まつなが畑のはたけ日記

農ある生活をするため奈良御所市金剛山の麓に農地を借りスタート
素人農業の何気もない日々の日記

値段

2010年08月28日 04時47分00秒 | Weblog
物の値段を考える。。

我が農園は早くも端境期。
セットの野菜が少なくなる。そして単純に値引きをするという事も今後の継続を考えれば難しい時期にもなってきた。
そこでまずは小売計算する。
すると2000円のセットなのだが2000円以上は入っている。しかし品質はそう良くない。
実質は2000円以下だろう。

セットを作っていて小売計算すれば倍以上する値段のセットを作る時もある。トマトを沢山入れれば結構跳ね上がる。
ただ今年はそう長くなかったし・・・。

ある流通業者に安すぎるとビックリされたことがあったが確かにそこのセットと比べれば常に倍以上入った状態が続いていた。



話は少し変わるがガーナのカカオ。
今月号のDAYS JAPAN。
我が家でチョコレートを買う時はフェアトレードの一つ500円もするもの。年に一度買うか買わないかの最高級品である。改めて現地の情報を読む。遠い国の事実は繰り返し読む事が必要だと思う。

ガーナのカカオ農園で働く子供たち。
貧しさから学校へ行けない子供たちをさらい、安い労働力として売り払う人身売買。子供達が零細な農園で休み無く働く。10歳に満たない子供も10~30キロの荷物を運ぶ。
彼らが収穫したカカオを日本のお菓子メーカーは大量に輸入する。農家の収入はカカオ一袋約8900円が一年に1,2袋というのも珍しくないと言う。
こうして出来た板チョコ幾らだろうか。

また話は変わるが・・
近所のおじさんとの話で専業農家が作るナスは一週間に一度農薬を撒くという。
恐らく自分達は見た目の悪いナスでも農薬をあまりかけないナスを食べるのだろう。
ここら辺で作っている人たちも皆、農薬を少なくして作る。

白菜もいつも言うが出来るまで20回の農薬散布がある。
スーパーに並ぶ野菜は確かに農薬漬け。

でもこれ農家を批判的に思う事が段々無くなってきて都会と言う場所、そこに住む人たちがいるからそういう野菜があるという事だけと思うようになってきた。

その野菜がイヤなら畑の近くに住めば良いと思う。
きっと畑の近くに消費者がいればそんなに農薬を撒く事もしないだろう。


チョコレートにしても野菜の農薬にしてもそれは自分たちの生活の結果である。
私たちの両親が作ってきたこの社会、私の父親は今も大企業のもと働いているがこの社会がこのままでは良いとはどうしても思えない。その世代がそうであったならば私たちの世代はまた違う形を模索する。

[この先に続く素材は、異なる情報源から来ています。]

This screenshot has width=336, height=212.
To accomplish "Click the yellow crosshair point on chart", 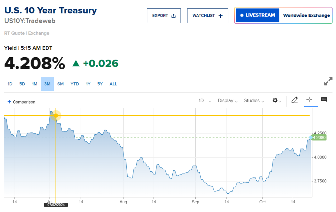I will pyautogui.click(x=56, y=116).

もし私の父親がお菓子メーカーのサラリーマンだったとして、ガーナの現状を知っても会社を変えようとか退職しようとは恐らく思わないだろう。いや、多くの人が生活を変えたり、仕事を辞めたりすることはないだろう。
ガーナの悲劇はこうして生まれる。

都会に住むということ、日本に住むという事だけで悲劇は生み出されているということを私たちは知らなければいけない。
私達が生活する上で便利だとか都合が良い物と感じるものの多くは悲劇の結果と知る事。



都会で有機野菜を買うという事。
その高い野菜、誰が買うのだろう。

都会の人たち(消費者)が今の野菜の在り方、値段を決めているなら、有機野菜が高くて当然である。
言ってみれば有機野菜と言うのは良いとこ取りで自分達が作り上げている野菜が納得いかないから、自分はお金があるから農薬が掛かっていないのを食べよう。

都会の健康志向と言うのは自分達が汚しておいて、自分にはお金と時間があるからその汚れを排除します。という感じに思う。

もちろん田舎も都会暮らしと生活がなんら変わらない人は多いけど都会と言う場所がその生活を作り上げている事実。

その便利な社会、物の溢れた社会から身を引き田舎でシンプルな暮らしに移行できる人がどれだけいるかでこの世の中の在り方は大きく変わるだろう。


まつなが畑ではこういう事実を踏まえた上で価格を考える。
野菜の値段を決める時、有機野菜は高くて当然なのだが野菜が食べ物であって欲しいという願い。
時間とお金がある人の嗜好品ではなく。。
このセットから少しでも生活が変わればという願い。
次の世代、子供たちへの期待。

事実と思いの間でお金の価値と言うものが右往左往する。